Speaking at an open debate in parliament on the AP fund inquiry, Norman said that if the optimal number of buffer funds were four, then Sweden should also have four national debt offices, or four foreign exchange reserves.
He said stakeholders should approach the inquiry as a "blank canvas", rather than fall back on "old solutions".
His comments were taken as tacit approval of an alternative solution presented by seven of the nine experts on the inquiry panel calling for a single AP fund, as opposed to the inquiry's official 'minimum of three' approach.
The proposals arising from the inquiry – directed by Mats Langensjö – were presented to the government in August and are now under consultation until 30 November, when the five-party working group on pensions is to prepare its own proposal.
The inquiry's proposals recommend reducing the number of AP funds to three and introducing a specific Pension Reserve Board (PRB) that, together with the Swedish Pensions Agency, will monitor buffer fund targets in accordance with the overall pension system's requirements.
Under this proposal, the PRB would be the owner of the assets.
Norman said it was important for future pensions that the AP funds be given the best possible opportunity to achieve long-term high returns.

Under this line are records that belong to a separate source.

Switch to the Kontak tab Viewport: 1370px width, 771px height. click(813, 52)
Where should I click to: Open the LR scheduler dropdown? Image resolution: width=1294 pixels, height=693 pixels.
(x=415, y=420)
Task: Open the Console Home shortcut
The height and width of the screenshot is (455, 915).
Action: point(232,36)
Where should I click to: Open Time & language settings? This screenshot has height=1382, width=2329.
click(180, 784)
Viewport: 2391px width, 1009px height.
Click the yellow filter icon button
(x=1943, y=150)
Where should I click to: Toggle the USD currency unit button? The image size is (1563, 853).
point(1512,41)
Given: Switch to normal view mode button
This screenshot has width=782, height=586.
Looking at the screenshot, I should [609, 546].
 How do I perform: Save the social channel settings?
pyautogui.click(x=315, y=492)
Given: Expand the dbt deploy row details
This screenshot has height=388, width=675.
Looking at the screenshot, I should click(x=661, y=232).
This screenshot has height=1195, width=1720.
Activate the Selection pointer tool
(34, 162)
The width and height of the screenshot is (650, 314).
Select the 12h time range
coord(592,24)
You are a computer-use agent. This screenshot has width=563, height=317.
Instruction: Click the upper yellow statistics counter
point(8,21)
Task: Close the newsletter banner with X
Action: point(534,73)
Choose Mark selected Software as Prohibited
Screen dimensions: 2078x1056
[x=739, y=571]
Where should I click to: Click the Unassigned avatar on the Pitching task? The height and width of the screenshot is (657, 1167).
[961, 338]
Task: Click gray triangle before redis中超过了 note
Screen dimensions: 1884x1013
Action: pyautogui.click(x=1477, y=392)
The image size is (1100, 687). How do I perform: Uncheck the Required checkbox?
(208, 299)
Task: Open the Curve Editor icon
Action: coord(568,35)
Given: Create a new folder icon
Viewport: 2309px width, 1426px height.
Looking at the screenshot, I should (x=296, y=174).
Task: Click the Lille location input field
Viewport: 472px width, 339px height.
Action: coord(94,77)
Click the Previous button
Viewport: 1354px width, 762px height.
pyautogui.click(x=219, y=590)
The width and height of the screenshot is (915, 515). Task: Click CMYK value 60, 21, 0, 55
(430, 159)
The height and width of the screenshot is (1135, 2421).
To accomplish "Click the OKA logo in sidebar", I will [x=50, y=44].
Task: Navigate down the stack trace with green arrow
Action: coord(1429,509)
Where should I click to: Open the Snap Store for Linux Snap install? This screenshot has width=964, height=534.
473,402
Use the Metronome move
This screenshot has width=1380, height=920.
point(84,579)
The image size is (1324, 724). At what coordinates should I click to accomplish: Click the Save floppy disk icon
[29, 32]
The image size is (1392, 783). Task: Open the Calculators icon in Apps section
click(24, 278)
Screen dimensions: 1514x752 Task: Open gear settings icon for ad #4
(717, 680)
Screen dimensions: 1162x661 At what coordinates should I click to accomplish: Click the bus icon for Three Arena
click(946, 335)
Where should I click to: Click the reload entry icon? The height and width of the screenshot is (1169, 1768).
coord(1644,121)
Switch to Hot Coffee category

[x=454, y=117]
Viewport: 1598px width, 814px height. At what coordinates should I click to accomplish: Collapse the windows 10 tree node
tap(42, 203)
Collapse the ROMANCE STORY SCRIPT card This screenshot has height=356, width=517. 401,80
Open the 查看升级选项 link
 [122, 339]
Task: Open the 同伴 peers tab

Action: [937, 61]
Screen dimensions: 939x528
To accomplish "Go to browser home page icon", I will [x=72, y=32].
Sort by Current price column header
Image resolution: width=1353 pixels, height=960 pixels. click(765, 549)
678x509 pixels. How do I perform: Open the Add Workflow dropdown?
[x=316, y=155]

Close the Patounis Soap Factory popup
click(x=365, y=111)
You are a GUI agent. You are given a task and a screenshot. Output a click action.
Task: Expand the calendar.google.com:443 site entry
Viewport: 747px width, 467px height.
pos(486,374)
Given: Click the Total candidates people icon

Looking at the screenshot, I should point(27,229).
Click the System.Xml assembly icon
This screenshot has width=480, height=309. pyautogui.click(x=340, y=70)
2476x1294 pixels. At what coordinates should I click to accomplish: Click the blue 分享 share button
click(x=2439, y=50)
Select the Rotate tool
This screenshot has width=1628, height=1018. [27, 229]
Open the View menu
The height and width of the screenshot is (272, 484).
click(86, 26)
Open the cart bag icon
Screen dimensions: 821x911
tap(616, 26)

He also stated that the buffer fund inquiry had conducted "solid work" in identifying possible improvements, particularly with respect to governance and investment guidelines.
But Kerstin Hessius, chief executive at AP3, argued that the buffer funds should be able to set their own targets, and that the thought of having a single entity interpreting their mission was "a frightening prospect".
She said the key would be to align the buffer funds with the general pension system and claimed that cutting those links would "create the wrong kind of governance".
As long as the buffer funds are given "freer and more appropriate investment guidelines", the current structure should remain intact, she said.
Other topics of discussions included how to deal with political interference and the integrity of the funds, the cost of asset management and whether investments should be national or global.